Here's the python matching regex:

http[s]?://(?:[a-zA-Z]|[0-9]|[$-_@.&+]|[!*\(\),]|(?:%[0-9a-fA-F][0-9a-fA-F]))+

And here's a simple example where it breaks (since it does not handle unicode):

test.ca/so/önicode

Here's another example I've seen come up quite a bit in projects. Somebody will write something like below to match the domain:

/^https?:\/\/([a-z.]+)/

This is obviously a terrible regex statement, but hopefully you get the idea. However in the case below you will get the wrong domain.

test.com@supertest.com/something

The actual domain for this should be supertest.com.

But again, why not just use the resources already available to you? Pretty much every language has a means for parsing urls correctly.

Ex.

u, err := url.Parse("http://bing.com@another.com/search?q=dotnet")
if err != nil {
    log.Fatal(err)
}
host := u.Host
fmt.Println(host) // another.com

It's also much trickier to determine the runtime cost of a regex statement, since different inputs can have drastically different results and this can also lead to security issues (regex DoS issues, etc.).

Personally, I don't see regex as any different than many other aspects of programming. It's just another area littered with simple examples that don't prepare people for real-world cases. And because of it's flexibility it's a perfect candidate for golden hammer bias.

But it's no different than other common areas programming that are handled incorrectly (ex. service request calls without circuit breakers, etc.).

There's also less resources available for alternatives. One book that I personally found incredibly useful for better understanding string tokenization, etc. was Language Implementation Patterns (pragprog.com/titles/tpdsl/). It's geared towards language parsing, but I found the techniques it outlines are very useful to better understanding string parsing in general. I've come to use the strategies it outlines more often than I would have expected.

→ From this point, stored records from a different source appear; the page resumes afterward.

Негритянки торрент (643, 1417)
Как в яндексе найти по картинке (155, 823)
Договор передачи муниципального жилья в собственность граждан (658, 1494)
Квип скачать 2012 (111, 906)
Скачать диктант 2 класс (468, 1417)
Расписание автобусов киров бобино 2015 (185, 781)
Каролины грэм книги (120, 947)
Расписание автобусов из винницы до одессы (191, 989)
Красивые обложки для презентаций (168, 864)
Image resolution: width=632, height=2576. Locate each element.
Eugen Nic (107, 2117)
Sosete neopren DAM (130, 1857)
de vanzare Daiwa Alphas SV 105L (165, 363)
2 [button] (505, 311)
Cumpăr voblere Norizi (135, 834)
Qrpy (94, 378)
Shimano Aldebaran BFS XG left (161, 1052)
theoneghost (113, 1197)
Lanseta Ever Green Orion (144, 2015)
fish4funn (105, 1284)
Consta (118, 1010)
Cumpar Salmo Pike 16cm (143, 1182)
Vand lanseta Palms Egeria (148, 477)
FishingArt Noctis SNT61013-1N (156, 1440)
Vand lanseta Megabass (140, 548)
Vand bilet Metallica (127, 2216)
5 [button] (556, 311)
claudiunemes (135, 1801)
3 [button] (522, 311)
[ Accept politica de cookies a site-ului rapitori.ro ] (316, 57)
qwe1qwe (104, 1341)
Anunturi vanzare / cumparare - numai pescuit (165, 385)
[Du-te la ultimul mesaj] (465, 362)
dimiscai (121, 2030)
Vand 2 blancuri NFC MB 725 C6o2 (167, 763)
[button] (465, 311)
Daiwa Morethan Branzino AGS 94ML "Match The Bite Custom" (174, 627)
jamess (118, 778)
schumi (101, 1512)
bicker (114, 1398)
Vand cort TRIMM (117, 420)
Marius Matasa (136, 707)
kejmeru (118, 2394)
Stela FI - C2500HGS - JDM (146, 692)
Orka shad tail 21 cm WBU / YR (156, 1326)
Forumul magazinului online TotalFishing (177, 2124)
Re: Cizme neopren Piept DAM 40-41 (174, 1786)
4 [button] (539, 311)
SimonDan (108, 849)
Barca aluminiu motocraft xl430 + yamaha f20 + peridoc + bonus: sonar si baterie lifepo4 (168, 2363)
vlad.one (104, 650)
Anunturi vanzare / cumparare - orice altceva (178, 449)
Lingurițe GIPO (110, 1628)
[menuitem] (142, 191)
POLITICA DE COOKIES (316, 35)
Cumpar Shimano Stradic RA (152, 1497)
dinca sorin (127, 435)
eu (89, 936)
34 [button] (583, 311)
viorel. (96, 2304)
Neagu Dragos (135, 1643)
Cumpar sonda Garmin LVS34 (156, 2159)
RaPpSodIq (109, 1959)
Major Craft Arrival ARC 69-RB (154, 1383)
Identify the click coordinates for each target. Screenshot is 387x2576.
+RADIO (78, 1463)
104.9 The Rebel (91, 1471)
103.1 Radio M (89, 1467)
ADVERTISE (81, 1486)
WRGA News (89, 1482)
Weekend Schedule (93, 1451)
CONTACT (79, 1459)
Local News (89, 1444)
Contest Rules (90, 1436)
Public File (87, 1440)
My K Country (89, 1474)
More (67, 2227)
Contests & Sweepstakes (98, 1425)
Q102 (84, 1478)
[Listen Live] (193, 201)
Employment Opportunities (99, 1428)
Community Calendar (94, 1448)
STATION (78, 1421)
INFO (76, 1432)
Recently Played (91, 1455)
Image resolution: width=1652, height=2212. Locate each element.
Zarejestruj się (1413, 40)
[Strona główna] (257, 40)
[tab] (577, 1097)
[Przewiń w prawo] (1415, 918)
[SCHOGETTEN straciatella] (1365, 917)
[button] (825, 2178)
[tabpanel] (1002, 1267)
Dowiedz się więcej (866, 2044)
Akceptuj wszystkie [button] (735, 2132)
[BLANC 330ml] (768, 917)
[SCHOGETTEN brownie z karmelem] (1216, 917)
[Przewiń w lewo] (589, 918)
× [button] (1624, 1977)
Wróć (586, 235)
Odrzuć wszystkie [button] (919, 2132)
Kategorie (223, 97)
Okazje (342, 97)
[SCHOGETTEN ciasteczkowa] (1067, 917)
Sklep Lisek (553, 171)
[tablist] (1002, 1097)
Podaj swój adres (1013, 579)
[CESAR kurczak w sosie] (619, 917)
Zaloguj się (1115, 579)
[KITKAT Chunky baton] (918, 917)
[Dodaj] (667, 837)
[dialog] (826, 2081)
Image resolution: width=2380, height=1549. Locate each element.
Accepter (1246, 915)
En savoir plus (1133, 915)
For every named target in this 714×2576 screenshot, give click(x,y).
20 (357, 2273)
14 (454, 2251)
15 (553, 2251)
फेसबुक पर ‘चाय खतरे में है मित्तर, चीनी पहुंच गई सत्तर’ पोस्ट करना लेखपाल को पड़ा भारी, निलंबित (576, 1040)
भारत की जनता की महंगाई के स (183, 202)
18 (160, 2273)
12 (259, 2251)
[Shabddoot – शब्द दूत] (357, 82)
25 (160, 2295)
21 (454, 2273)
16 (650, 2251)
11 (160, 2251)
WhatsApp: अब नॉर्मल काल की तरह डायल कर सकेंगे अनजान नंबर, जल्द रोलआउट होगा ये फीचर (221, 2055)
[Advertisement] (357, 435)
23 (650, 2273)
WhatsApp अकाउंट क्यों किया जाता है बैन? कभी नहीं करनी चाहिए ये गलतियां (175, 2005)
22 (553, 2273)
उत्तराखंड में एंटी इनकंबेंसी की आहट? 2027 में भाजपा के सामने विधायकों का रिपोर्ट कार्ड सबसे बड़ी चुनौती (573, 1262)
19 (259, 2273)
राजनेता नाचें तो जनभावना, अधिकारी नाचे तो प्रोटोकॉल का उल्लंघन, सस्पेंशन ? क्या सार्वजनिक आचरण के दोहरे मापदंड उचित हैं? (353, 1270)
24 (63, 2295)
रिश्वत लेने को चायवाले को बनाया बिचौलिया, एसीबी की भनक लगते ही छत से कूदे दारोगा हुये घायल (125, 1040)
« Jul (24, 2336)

So to summarize, I don't think regex should be avoided. It's a useful tool and the right tool in a lot of cases. But I agree you should actively question whether it's the right tool and whether the problem would be best broken down into smaller parts that can then be regexed.

And as a sub-note, the language used can be a factor too. Languages like Elixir have awesome pattern matching abilities that can go a long way to solving problems that could also be solved with regex. Ex.

defmodule MyMod do

    def thing("this" <> second), do: thing_valid(second) 
    def thing("that" <> second), do: thing_valid(second) 
    def thing(_)               , do: IO.puts "did not have this or that."

    defp thing_valid(rest) do
        IO.puts "yay! #{rest}"
    end

end

MyMod.thing("this thing") # yay!  thing
MyMod.thing("ducks") # did not have this or that.

Anyways, thanks for sharing your thoughts! Definitely a question worth pondering.

Kelly Stannard • Aug 13 '20

I really appreciate your distinction of use cases. That was very clarifying for me.

The reason I say it should be a last resort in prod is because you want to do the safe thing in prod. Because strings can be infinitely complex it is nearly impossible to consider all possible inputs to your regexp and those inputs you failed to consider are bugs in waiting.

mattother • Aug 24 '20

Yeh, that's very true, I do agree.

My only issue is that I don't think avoidance really solves the problem. Personally I feel the development process (ex. things like code review, testing) should protect developers from making these mistakes, since eventually you are going to be a situation where they occur.

But it's definitely situationally dependent, so I can absolutely understand where you're coming from.

And, like you said, if there's another option available that's safer, why not just do that instead.